Upton, the buttoned-up chairman of the powerful Energy and Commerce Committee, is one of the House Republicans’ go-to representatives on dismantling the Affordable Care Act. DeGette, a member of the Democratic leadership who leans left of center, counts herself among the central champions of the law.

But the two lawmakers, friends since they met in a prayer group nearly two decades ago, have spent the past 18 months developing a measure they hope will help cure disease.

“Every family is impacted by disease; they just are,” Upton said. “My wife has lupus, my dad has diabetes, my mom’s a cancer survivor. And I’m no different than anyone else.”

On Friday, their bill — which would spur biomedical innovation, change the way federal health officials approve drugs and medical devices, and increase funding for the National Institutes of Health (NIH) — passed the House overwhelmingly, 344-77.

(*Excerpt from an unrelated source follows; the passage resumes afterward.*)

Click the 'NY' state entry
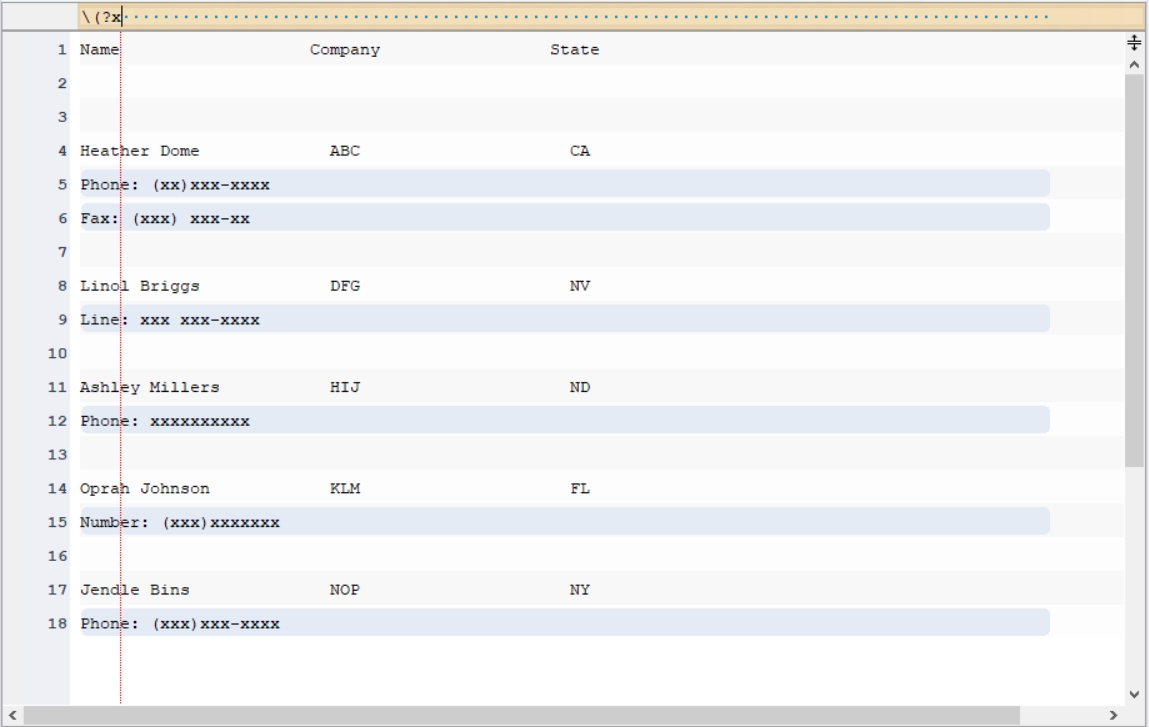The image size is (1149, 727). click(x=580, y=590)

The compromise was so strong that lawmakers even agreed on a highly unusual way to pay for it: by ordering the Obama administration to sell enough oil from the nation’s strategic petroleum reserve to cover the cost. The reserve is supposed to be for national energy emergencies and has been tapped on occasion to soften price shocks; it is not meant to serve as a piggy bank.

The bill would give $8.75 billion to the NIH, which lawmakers believe has been starved, and $550 million to the Food and Drug Administration (FDA) in the next five years, a provision researchers said would help remedy shortfalls imposed by mandatory-spending limits.

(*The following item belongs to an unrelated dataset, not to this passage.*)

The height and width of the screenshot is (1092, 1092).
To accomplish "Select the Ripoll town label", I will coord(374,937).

The measure drew praise from many physician and patient groups, and criticism from some consumer advocates who said the changes threatened to lower safety standards. But it was also a rare bipartisan compromise, hard fought with intense disagreements, largely over the role of pharmaceutical companies.

A similar bill is under consideration in the Senate, where lawmakers hope to have legislation by the end of the year. “This is kind of a throwback to the way people used to do business around here,” DeGette said.

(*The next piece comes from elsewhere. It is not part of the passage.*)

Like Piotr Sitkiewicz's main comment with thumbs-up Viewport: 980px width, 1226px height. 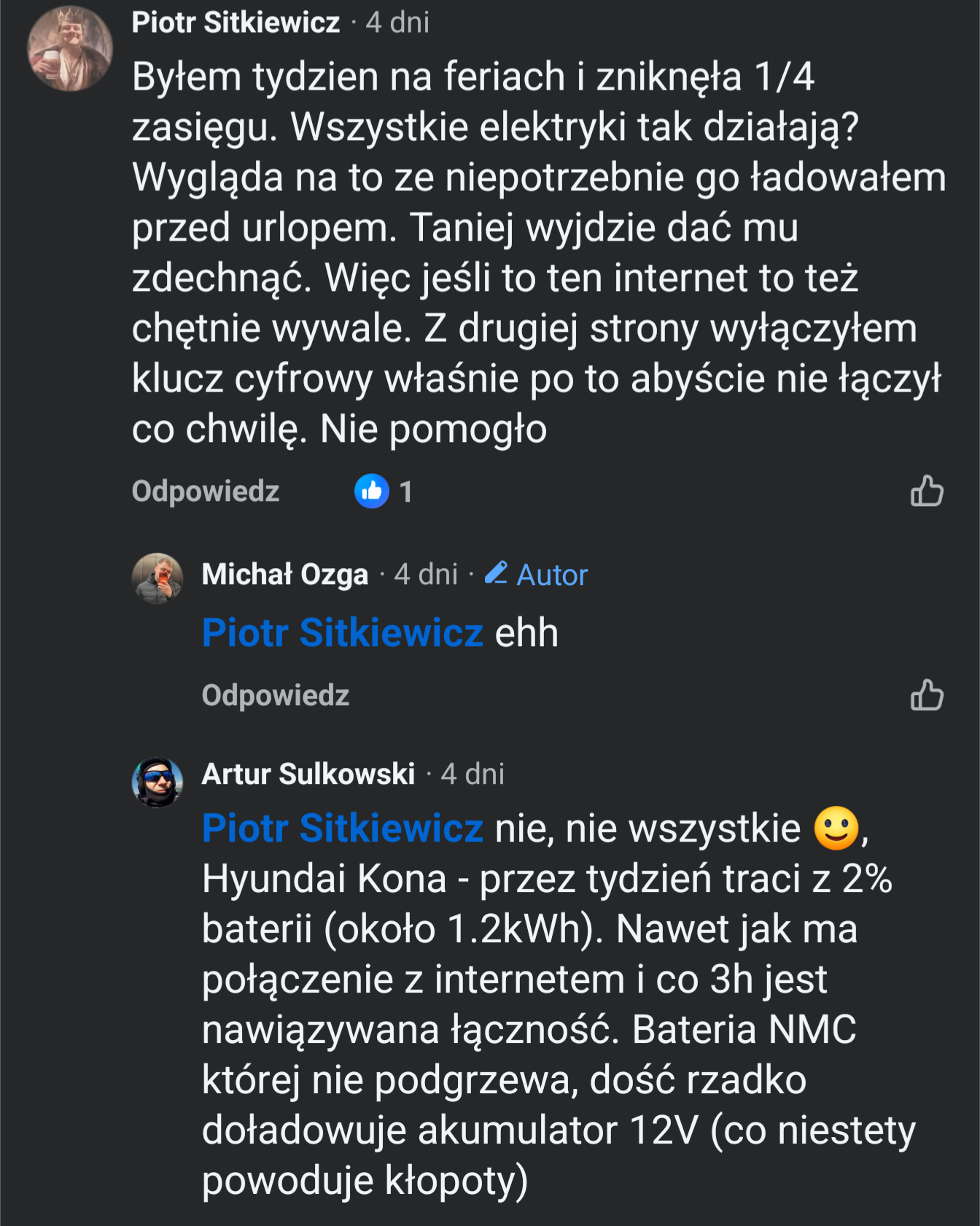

The impetus for the bill, 21st Century Cures, was what the drafters said was a plodding and outdated regulatory process at the FDA, the federal agency in charge of drug approvals. In announcing the legislation in April, Upton and DeGette called the federal drug- and device-approval process “the relic of another era.”

The agency countered that it approved drugs far faster than other developed countries and that about two-thirds of drugs approved in 2014 were accepted under expedited processes, assertions that researchers corroborated.

The FDA has strict standards for what kind of information is required for drug approvals. Most approvals are based on the outcomes of highly controlled clinical trials, considered the gold standard in science, though some consumer advocates say the agency has been under pressure in recent years to relax its standards.

The legislation contains numerous ways for FDA regulators to accelerate clinical trials of products, including allowing the use of data from case studies, patients’ experiences, other countries and medical journals.

Procedures would be streamlined for approving some new antibiotics and medical devices considered breakthrough technologies. Producers of existing drugs would get an extra six months of protection from competition if their drug is approved for use against rare diseases.

Some consumer groups and doctors said some provisions sacrificed sound science for speed and could be dangerous.

“There are parts of this bill that unnecessarily allow drugs and devices to be approved based on very limited data and unnecessarily accelerate products to market before we know enough about their safety and effectiveness,” Dr. Aaron Kesselheim, a Harvard University Medical School professor, said in an interview.

Kesselheim, who recently wrote an article criticizing the bill in The New England Journal of Medicine with Harvard colleague Dr. Jerry Avorn, said the legislation contained a “false assumption” that current FDA approval processes are too slow.

“What we have here is a Trojan horse,” said Avorn. “The elevator pitch is very appealing: ‘This is about getting crucial drugs to the American public sooner.’ But it is a vehicle for some regulatory changes that are really very worrisome.”